Louer pour habiter ou être investisseur avec un bien à louer relève aujourd’hui du casse-tête chinois :

  • d’un côté, il y a la loi ALUR avec l’encadrement des loyers dans une centaine d’agglomérations mais qui ne peut s’appliquer faute de décret d’application.
  • de l’autre, les propos récents de Manuel Valls, Premier ministre, demandant une « expérimentation dans Paris » avant d’étendre ce dispositif à d’autres communes. Mais voilà que d’autres villes telles que Lille, Grenoble, la Rochelle  demandent un encadrement des loyers !

Un cafouillage regrettable d’autant que le candidat Hollande avait promis d’encadrer les loyers lors de la première location ou à la relocation dans les zones tendues. Dans un tel brouillard, les investisseurs ne savent plus à quel saint se vouer et rechignent parfois à se lancer dans la pierre. Les professionnels font jouer leur lobby mais aussi leur compétence auprès des bailleurs. Quant aux locataires, ils sont totalement déboussolés mais obligés de se loger !

Henry Buzy-Cazaux, président de l’Institut de Management des Services Immobiliers (IMSI).

« Le logement n’est pas un marché comme un autre. Dans les zones tendues, où l’on voit bien qu’il y a des décalages entre les revenus des locataires et les loyers,  il y a besoin de gommer des excès et plus spécifiquement ceux des loyers fixés par les particuliers, représentant deux tiers du marché. Et l’encadrement ne peut que mettre en avant le rôle des professionnels ». 

Un encadrement « expérimental » à Paris mais pas que…

Les décrets de la loi ALUR concernant l’encadrement des loyers dans les 28 agglomérations de plus de 50 000 habitants, où le marché est tendu, n’étant pas encore parus, le gouvernement a fait une sorte de rétropédalage.

Motif : les observatoires de loyers ne sont pas suffisamment au point pour refléter la véritable situation du marché. Sans compter que la loi, en l’état actuel, s’avère complexe avec un loyer ne pouvant excéder de plus de 20 % d'un « loyer médian »  fixé par le préfet mais aussi la possibilité pour un propriétaire-bailleur disposant d’un logement aux « caractéristiques exceptionnelles » de demander un complément de loyer.

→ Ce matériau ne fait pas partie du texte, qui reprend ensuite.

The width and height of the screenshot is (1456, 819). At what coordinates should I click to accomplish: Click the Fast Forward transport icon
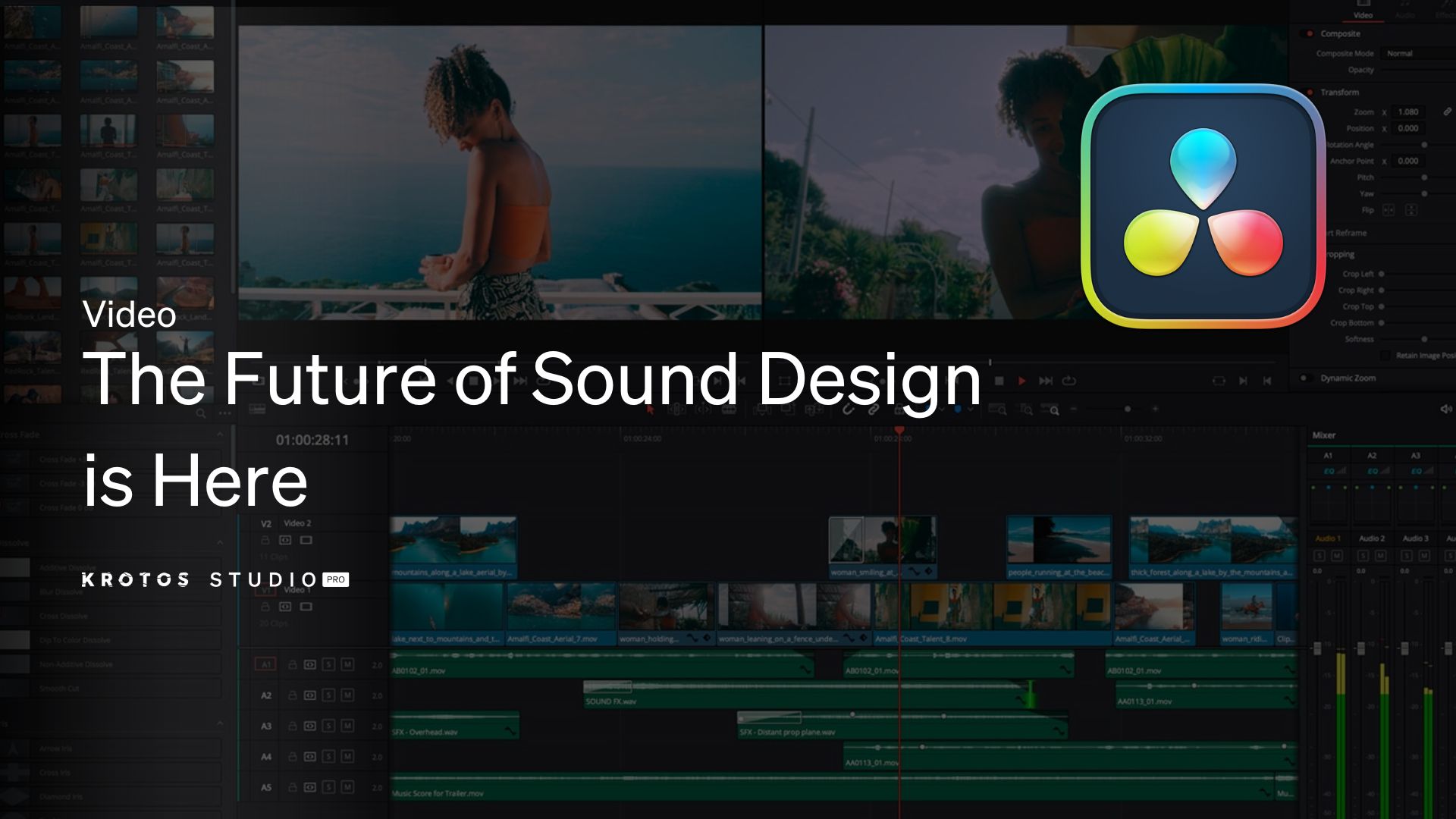tap(1046, 381)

Face à cette situation peu claire, le gouvernement a décidé de commencer par recentrer la mesure et expérimenter l’encadrement des loyers dans Paris intramuros, là où il y a déséquilibre entre l’offre et la demande et là où les loyers sont les plus chers selon Clameur avec une valeur moyenne de 24,7 €/m². Et c’est aussi dans la capitale qu’un observatoire des loyers existe depuis longtemps, l’observatoire des loyers de l’agglomération parisienne (OLAP).

Certaines villes comme Lille, Grenoble, La Rochelle mais aussi le Conseil régional d’Ile de France réclament un encadrement des loyers contrairement à Lyon, Marseille ou Toulouse. Mais ce n’est pas tout, des villes comme Rennes et Aix-En-Provence se donnent le temps de la réflexion.

Les points clés à retenir

Une loi qui est dans l’attente de nombreux décrets. L'encadrement des loyers devrait être appliqué sur la base du volontariat des communes.